Work to be completed →
Although the data below holds other lines too, output only those from the line with "1000x533 pixels." up to and including the line with "Click the search", exactly as they appear.

Provided records →

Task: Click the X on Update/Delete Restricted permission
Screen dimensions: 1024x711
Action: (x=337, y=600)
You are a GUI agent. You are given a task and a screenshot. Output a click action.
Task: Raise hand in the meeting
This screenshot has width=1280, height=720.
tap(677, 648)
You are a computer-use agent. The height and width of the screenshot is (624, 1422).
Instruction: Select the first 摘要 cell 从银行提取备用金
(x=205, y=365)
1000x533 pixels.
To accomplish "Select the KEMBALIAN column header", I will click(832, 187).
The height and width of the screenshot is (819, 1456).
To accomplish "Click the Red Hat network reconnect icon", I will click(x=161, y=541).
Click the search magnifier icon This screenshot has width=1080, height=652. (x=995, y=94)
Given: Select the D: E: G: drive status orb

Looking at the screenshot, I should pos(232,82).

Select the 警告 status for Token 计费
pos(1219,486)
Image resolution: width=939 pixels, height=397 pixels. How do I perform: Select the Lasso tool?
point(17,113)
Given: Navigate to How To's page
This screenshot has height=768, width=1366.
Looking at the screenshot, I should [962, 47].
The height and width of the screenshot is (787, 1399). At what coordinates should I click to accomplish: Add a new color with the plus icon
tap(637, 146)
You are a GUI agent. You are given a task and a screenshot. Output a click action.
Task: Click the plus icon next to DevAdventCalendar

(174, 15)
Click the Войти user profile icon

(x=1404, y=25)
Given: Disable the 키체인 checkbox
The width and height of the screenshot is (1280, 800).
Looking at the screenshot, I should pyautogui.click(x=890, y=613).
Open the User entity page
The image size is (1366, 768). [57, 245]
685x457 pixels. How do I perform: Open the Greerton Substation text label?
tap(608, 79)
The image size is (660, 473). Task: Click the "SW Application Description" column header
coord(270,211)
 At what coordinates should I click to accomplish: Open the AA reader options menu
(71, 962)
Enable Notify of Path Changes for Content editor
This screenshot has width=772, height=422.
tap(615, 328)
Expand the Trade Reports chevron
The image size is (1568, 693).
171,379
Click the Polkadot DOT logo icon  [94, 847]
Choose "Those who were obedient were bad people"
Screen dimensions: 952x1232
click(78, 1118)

Your solution →
1000x533 pixels.
To accomplish "Select the KEMBALIAN column header", I will click(832, 187).
The height and width of the screenshot is (819, 1456).
To accomplish "Click the Red Hat network reconnect icon", I will click(x=161, y=541).
Click the search magnifier icon This screenshot has width=1080, height=652. (x=995, y=94)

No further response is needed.